Assignment 8
Due date: Thursday, March 26th at midnight.
Be sure to use version control ("git"), as you develop your code. Do "git add ...., git commit
" repeatedly as you add and edit your code. You will hand in the output of "git log
" for your assignment repository as part of the
assignment.
In this assignment you will be creating two functions for creating a professional-looking plot. Ideally you could use this approach for any figure you would need to produce for your papers, thesis, etc. For doing so, we would like to invite you to use a representative set from your own data. It doesn't need to be unpublished nor new data, just something that might resemble the actual data you have to deal with in your research. If you don't have any data available, you can still use other data that is close to your interests, either from the R data sets or from other websites, like Open Data Toronto. If you are going to use some of the R data sets, do *not* use the ones we have been presenting and discussing in class and try to avoid overlapping with other students as well!
If you need some inspiration we invite you to visit our "Visualization Gallery" which is entirely composed of outstanding submissions from students from previous years (maybe next year we could have your plots displayed here as well).

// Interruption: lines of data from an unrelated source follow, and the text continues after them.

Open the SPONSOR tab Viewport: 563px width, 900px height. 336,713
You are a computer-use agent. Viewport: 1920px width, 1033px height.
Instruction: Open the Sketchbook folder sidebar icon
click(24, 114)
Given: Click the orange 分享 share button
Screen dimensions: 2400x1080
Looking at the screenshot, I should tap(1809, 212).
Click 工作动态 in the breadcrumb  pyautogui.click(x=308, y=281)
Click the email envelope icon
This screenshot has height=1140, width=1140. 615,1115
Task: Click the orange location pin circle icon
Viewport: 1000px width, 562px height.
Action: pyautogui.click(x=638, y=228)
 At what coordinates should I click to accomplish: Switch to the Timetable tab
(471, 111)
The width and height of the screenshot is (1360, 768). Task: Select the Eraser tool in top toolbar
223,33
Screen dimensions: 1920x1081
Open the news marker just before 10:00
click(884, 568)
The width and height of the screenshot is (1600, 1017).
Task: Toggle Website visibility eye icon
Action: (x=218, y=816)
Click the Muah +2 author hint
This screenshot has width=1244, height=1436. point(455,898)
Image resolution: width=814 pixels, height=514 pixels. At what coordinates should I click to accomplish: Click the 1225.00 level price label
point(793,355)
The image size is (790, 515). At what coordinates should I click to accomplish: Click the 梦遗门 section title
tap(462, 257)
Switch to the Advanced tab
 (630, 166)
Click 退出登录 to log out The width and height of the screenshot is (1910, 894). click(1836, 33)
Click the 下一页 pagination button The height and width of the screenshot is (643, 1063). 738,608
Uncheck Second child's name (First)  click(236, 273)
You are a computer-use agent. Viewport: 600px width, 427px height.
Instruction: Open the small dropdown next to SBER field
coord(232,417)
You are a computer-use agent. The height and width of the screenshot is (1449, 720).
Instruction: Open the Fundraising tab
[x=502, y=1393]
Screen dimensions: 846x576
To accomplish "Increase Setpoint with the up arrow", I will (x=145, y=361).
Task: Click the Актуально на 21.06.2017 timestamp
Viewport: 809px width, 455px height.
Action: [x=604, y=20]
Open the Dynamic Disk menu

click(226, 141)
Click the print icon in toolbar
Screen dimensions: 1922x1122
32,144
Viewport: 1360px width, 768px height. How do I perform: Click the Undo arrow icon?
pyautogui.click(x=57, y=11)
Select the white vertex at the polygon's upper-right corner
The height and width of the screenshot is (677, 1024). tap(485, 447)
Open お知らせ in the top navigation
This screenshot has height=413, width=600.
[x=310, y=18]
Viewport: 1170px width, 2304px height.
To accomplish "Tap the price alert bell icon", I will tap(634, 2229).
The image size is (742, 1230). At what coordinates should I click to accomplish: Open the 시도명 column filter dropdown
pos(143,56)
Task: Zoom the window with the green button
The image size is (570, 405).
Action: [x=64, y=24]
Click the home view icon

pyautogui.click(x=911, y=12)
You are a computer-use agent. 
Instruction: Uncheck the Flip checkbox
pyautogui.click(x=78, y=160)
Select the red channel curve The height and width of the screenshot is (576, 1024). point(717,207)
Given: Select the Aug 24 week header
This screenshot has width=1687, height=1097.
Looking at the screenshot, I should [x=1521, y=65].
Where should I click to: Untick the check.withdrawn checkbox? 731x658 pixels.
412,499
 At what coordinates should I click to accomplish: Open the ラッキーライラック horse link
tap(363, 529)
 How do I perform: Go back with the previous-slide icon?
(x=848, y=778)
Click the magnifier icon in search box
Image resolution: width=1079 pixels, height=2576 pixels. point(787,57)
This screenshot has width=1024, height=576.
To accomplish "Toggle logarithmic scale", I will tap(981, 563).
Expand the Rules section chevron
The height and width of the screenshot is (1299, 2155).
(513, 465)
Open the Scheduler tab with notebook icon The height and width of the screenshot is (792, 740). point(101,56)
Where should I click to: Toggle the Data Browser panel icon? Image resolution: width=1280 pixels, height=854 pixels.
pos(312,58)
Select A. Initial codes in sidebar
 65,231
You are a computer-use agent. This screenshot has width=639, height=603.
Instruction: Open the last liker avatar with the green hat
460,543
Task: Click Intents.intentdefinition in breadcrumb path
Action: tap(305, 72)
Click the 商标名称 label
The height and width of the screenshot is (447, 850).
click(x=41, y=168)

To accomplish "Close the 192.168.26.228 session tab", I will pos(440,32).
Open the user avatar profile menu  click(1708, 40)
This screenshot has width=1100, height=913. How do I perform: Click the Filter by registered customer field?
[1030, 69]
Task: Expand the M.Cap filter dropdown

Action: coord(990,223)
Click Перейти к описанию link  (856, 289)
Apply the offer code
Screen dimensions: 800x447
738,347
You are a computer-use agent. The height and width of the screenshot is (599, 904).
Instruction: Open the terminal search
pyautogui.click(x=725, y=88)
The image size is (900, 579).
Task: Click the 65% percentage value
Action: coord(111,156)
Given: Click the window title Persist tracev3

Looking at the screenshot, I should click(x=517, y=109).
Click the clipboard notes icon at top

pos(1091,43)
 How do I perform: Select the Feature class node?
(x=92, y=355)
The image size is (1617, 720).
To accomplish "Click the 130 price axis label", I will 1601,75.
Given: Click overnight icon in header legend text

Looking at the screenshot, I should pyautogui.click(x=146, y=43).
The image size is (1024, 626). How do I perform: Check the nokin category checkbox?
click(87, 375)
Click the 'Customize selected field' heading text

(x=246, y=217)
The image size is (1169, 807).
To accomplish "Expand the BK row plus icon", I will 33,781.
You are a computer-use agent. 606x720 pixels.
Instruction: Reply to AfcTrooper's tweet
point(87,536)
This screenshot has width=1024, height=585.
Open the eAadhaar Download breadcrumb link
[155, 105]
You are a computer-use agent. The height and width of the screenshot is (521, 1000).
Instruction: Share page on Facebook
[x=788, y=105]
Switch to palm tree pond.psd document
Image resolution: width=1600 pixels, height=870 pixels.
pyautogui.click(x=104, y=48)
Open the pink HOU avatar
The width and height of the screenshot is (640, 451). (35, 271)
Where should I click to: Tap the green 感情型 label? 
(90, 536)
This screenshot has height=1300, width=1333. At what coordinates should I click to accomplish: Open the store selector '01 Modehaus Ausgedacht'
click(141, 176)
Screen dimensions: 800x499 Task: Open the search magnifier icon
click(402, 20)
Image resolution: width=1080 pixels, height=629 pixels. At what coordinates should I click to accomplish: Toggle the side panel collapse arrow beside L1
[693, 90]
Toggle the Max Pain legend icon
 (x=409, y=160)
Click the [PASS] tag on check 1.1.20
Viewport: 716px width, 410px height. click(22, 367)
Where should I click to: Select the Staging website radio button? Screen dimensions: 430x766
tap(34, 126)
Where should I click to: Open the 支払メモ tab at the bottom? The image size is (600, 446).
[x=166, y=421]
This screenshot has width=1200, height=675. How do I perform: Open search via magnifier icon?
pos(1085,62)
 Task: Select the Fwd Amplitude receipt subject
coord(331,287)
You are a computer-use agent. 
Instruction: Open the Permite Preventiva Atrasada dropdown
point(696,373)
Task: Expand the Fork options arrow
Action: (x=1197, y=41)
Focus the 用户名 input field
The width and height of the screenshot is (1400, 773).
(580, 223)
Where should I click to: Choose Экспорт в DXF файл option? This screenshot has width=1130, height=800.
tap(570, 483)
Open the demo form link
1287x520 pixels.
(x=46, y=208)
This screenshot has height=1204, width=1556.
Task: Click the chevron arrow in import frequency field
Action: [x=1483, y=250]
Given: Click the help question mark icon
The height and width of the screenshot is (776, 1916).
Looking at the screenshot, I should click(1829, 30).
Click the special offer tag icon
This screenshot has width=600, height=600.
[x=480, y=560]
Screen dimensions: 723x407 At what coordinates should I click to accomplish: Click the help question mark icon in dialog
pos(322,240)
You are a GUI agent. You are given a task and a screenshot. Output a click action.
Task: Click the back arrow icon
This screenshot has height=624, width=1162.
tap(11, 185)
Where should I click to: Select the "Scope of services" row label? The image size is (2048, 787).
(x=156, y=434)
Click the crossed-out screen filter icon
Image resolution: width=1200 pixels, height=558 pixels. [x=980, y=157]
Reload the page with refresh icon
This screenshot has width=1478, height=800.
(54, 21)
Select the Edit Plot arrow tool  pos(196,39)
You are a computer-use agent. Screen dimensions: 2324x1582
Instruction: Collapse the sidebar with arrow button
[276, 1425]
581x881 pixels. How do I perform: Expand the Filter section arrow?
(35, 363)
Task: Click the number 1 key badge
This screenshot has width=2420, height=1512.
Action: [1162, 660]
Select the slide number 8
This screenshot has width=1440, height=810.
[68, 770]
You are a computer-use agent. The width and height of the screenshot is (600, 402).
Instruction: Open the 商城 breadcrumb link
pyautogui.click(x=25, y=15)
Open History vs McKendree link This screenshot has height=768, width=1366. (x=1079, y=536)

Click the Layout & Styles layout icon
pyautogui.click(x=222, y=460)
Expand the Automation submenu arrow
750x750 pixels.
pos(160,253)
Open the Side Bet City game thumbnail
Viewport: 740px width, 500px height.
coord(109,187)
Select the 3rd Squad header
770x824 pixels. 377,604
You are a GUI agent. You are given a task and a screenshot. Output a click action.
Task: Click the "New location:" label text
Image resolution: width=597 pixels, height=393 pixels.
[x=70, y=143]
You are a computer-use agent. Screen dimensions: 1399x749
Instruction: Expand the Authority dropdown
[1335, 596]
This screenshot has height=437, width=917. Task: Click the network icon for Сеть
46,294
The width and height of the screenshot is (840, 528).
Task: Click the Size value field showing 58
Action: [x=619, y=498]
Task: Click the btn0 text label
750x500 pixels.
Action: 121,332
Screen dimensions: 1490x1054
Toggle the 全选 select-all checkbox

Your script, named generatePlots.R
, or generatePlots.py
, should receive two command line arguments. The first will be the data file to work on. The second will indicate which action to perform:
- if the command line argument is "plot1", the script will generate a professional/publication quality plot, preferably using your own data, following the criteria and conventions discussed in class (lecture 12).
- if the command line argument is "plot2", the script will generate a professional/publication quality plot of a different type, preferably using your own data, following the criteria and conventions discussed in class. You may use the same data as used in for the "plot1" argument.
Please make sure your plots follow the professional-plotting criteria outlined in class. You can use basic plotting tools available in R or Python. You may also use ggplot2
if you wish
The plots should contain more than one graphical representation, i.e. it can *not* be just dots representing the data; it should be something like the data points + a fit, i.e., at least two graphical representations, or additional statistical results, should be present! Please select an appropriate file type to save the plots generated in 1) and 2), such that it preserves the quality of your figure!
Within your script, add comments to briefly describe what data or analysis are you using, and how you are plotting it.
Additionally,
- you will have to create a git-repository
- your script should have implemented defensive programming strategies for dealing with the command line argument
- you will have to have at least two modules: a main driver script and a utilities file (named
plottingTools.R
orplottingTools.py
) where the functions used for plotting purposes in the main driver will be defined - the functions should have arguments for receiving information and return-statements in the cases where you need to communicate further information to the rest of the code
- you must have one or more data-loading functions to load the data, either yours or whatever data you use
- no global variables of any kind, i.e. functions can not access variables that are not passed to them
- you can also use any of the functions you have been developing in previous assignments, in case you need to perform any statistical analysis in order to generate your plots.
Please submit:
- your driver script and utilities file,
- the final products of your R or Python script, i.e. two plot files,
- your data, so that when the script is run it will run successfully. If your data is too big to submit, contact us so that another means of getting us the data can be arranged. If you download the data from the internet, save the data in a file, whose name will then be the first argument to your driver script. The point is that, however you accomplish it, the script will run successfully on our computers, without modification!
- The output of 'git log' for this assignment.
Submit your main driver script and utiltites file, as well as any data set you decided to use, and the output of "git log" from your assignment repository.
To capture the output of 'git log
' use redirection, git log > git.log
, and hand in the "git.log" file.
Assignments will be graded on a 10 point basis.
Due date is March 26th, 2024 at midnight, with 0.5 point penalty per day for late submission until the cut-off date of April 2nd, 2024 at 10:00am.